- [Exercise description]
Identify each line below that contains the word "icon" and copy those lines out.

- [Records provided]
* start *

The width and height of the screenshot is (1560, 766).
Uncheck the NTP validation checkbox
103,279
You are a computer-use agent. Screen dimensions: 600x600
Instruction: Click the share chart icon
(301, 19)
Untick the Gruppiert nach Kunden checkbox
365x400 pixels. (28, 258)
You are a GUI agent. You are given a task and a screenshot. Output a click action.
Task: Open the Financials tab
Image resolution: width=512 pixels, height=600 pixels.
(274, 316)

* end *
* start *

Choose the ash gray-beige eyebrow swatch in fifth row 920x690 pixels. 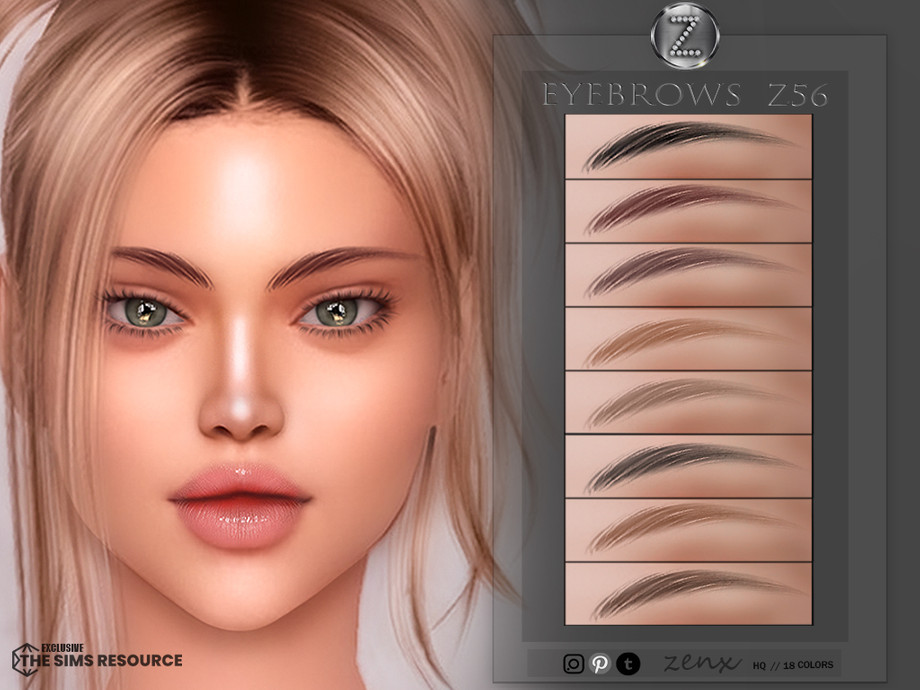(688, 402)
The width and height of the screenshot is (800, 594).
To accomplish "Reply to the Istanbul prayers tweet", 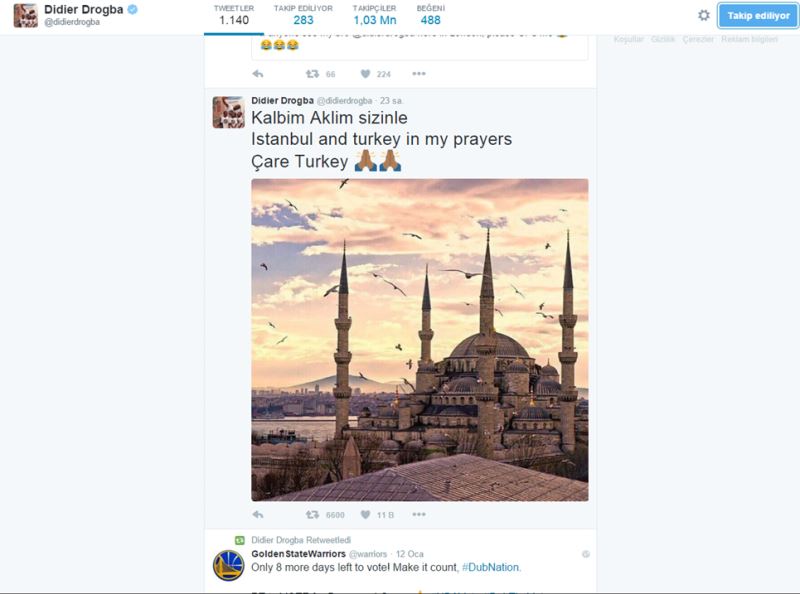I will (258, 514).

* end *
* start *

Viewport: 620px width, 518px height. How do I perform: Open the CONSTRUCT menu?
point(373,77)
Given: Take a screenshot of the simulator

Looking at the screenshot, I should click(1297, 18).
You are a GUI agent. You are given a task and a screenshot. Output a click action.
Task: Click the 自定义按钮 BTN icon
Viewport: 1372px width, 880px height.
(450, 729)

* end *

- [Result of this exercise]
Instruction: Click the share chart icon
Task: Click the 自定义按钮 BTN icon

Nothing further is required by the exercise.